# [EXERCISE GOAL]
Counting only lines that contain the string "computer", how many are there in the data? Say the number alone.

# [MATERIALS PROVIDED]
<<<<
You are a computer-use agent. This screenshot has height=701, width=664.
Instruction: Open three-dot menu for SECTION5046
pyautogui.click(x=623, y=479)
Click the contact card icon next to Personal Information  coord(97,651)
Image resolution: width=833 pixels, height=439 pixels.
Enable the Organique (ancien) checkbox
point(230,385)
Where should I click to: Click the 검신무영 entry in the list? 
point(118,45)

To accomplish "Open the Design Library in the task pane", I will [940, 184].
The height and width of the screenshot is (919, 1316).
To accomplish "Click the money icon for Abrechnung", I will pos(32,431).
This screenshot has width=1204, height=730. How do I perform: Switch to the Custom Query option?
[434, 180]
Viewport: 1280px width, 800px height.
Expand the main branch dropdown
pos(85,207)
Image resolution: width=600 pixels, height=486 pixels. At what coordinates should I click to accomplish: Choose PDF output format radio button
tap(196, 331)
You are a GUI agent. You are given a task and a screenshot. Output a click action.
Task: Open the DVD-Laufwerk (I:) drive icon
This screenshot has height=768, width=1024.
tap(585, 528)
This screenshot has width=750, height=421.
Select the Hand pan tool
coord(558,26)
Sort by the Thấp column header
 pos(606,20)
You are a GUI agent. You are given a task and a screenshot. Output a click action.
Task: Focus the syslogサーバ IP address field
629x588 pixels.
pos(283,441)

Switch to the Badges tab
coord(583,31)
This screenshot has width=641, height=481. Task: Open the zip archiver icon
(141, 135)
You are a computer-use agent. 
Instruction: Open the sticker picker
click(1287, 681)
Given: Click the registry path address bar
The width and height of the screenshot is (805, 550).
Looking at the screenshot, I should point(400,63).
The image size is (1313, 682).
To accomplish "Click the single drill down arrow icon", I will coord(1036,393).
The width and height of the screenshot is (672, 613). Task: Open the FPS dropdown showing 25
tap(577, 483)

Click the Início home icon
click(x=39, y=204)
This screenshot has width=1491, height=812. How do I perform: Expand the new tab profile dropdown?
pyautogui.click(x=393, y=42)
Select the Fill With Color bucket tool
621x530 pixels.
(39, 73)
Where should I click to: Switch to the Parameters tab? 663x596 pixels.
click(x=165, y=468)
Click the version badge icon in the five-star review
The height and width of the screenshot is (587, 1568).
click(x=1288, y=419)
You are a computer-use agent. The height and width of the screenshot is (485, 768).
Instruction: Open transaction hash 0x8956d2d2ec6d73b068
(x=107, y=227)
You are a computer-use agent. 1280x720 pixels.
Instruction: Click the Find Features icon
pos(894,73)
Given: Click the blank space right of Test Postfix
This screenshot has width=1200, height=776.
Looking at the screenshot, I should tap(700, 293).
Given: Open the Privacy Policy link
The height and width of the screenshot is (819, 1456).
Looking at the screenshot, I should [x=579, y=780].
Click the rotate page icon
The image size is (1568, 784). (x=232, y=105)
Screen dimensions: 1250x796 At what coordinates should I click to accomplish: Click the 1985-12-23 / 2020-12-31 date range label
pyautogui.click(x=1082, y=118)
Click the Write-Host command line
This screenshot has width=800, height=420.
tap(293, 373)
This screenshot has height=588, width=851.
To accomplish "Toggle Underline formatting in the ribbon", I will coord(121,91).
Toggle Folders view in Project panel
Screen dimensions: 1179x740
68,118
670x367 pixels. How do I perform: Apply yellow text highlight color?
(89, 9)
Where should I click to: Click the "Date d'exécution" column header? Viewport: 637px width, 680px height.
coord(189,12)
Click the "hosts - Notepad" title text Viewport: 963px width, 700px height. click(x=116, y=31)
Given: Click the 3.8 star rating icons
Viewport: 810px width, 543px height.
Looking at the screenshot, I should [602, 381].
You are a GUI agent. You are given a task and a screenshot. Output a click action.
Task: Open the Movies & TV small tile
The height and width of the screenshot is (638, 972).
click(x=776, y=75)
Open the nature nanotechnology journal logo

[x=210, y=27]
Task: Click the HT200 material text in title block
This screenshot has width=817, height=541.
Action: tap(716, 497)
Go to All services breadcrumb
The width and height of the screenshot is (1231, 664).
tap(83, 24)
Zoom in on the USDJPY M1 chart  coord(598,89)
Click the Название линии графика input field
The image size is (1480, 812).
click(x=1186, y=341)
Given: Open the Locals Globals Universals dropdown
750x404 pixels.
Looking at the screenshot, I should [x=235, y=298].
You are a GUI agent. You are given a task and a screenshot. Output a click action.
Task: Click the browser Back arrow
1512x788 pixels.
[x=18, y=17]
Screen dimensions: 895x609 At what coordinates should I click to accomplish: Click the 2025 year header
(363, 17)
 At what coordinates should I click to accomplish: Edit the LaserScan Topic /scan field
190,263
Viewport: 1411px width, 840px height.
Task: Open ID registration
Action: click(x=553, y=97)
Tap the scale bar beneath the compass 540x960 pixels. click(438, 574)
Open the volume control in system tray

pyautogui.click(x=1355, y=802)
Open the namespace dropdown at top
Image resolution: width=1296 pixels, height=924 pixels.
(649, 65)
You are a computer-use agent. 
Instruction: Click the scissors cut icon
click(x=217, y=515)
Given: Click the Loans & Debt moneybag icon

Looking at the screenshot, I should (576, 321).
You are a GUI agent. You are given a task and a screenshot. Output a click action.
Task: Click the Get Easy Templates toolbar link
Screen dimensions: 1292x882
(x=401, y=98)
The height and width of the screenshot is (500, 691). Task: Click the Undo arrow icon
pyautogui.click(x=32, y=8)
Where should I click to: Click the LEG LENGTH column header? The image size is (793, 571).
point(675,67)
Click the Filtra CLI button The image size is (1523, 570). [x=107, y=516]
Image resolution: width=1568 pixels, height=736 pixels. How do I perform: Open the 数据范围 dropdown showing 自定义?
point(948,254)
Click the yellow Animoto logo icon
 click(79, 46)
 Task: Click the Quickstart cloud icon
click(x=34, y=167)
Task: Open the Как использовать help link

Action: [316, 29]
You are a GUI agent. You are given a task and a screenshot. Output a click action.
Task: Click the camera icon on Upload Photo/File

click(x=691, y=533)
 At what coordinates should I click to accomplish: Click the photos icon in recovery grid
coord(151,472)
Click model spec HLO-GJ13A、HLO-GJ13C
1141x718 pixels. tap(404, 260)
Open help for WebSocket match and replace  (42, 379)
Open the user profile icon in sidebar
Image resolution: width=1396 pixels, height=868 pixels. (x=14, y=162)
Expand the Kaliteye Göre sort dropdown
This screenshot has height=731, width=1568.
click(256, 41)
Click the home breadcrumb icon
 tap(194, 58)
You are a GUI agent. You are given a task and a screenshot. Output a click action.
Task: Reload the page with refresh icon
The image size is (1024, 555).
>>>>
# [TASK ANSWER]
5